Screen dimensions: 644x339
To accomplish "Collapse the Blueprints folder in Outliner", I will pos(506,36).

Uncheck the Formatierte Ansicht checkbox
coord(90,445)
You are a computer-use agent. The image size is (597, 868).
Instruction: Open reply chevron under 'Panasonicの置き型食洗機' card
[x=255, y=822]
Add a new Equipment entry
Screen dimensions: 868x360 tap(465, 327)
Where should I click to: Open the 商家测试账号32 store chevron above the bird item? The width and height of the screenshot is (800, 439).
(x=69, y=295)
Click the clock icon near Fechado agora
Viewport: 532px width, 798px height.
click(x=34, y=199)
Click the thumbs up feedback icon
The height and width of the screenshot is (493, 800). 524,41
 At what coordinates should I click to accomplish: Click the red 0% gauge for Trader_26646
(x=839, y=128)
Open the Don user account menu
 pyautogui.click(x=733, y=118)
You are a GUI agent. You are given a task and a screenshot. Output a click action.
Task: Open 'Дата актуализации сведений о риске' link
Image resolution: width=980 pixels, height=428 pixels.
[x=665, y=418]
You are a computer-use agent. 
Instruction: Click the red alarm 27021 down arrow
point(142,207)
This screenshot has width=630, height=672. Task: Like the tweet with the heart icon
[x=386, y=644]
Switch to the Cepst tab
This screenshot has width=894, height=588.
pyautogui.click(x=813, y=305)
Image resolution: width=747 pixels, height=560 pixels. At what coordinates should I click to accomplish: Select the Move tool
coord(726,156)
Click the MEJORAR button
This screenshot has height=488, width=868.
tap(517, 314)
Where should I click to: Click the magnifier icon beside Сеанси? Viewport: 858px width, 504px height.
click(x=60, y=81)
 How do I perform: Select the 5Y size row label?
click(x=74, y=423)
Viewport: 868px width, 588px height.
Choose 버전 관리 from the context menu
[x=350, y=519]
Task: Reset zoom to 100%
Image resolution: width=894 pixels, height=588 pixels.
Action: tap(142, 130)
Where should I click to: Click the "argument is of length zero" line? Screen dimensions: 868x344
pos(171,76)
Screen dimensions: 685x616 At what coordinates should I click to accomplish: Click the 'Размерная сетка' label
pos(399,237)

§ Directions for this task: Could you put every line of the data above into a numbered list, leaving out any blank lines?

§ Completed task:
1. Screen dimensions: 644x339
2. To accomplish "Collapse the Blueprints folder in Outliner", I will pos(506,36).
3. Uncheck the Formatierte Ansicht checkbox
4. coord(90,445)
5. You are a computer-use agent. The image size is (597, 868).
6. Instruction: Open reply chevron under 'Panasonicの置き型食洗機' card
7. [x=255, y=822]
8. Add a new Equipment entry
9. Screen dimensions: 868x360 tap(465, 327)
10. Where should I click to: Open the 商家测试账号32 store chevron above the bird item? The width and height of the screenshot is (800, 439).
11. (x=69, y=295)
12. Click the clock icon near Fechado agora
13. Viewport: 532px width, 798px height.
14. click(x=34, y=199)
15. Click the thumbs up feedback icon
16. The height and width of the screenshot is (493, 800). 524,41
17.  At what coordinates should I click to accomplish: Click the red 0% gauge for Trader_26646
18. (x=839, y=128)
19. Open the Don user account menu
20.  pyautogui.click(x=733, y=118)
21. You are a GUI agent. You are given a task and a screenshot. Output a click action.
22. Task: Open 'Дата актуализации сведений о риске' link
23. Image resolution: width=980 pixels, height=428 pixels.
24. [x=665, y=418]
25. You are a computer-use agent. 
26. Instruction: Click the red alarm 27021 down arrow
27. point(142,207)
28. This screenshot has width=630, height=672. Task: Like the tweet with the heart icon
29. [x=386, y=644]
30. Switch to the Cepst tab
31. This screenshot has width=894, height=588.
32. pyautogui.click(x=813, y=305)
33. Image resolution: width=747 pixels, height=560 pixels. At what coordinates should I click to accomplish: Select the Move tool
34. coord(726,156)
35. Click the MEJORAR button
36. This screenshot has height=488, width=868.
37. tap(517, 314)
38. Where should I click to: Click the magnifier icon beside Сеанси? Viewport: 858px width, 504px height.
39. click(x=60, y=81)
40.  How do I perform: Select the 5Y size row label?
41. click(x=74, y=423)
42. Viewport: 868px width, 588px height.
43. Choose 버전 관리 from the context menu
44. [x=350, y=519]
45. Task: Reset zoom to 100%
46. Image resolution: width=894 pixels, height=588 pixels.
47. Action: tap(142, 130)
48. Where should I click to: Click the "argument is of length zero" line? Screen dimensions: 868x344
49. pos(171,76)
50. Screen dimensions: 685x616 At what coordinates should I click to accomplish: Click the 'Размерная сетка' label
51. pos(399,237)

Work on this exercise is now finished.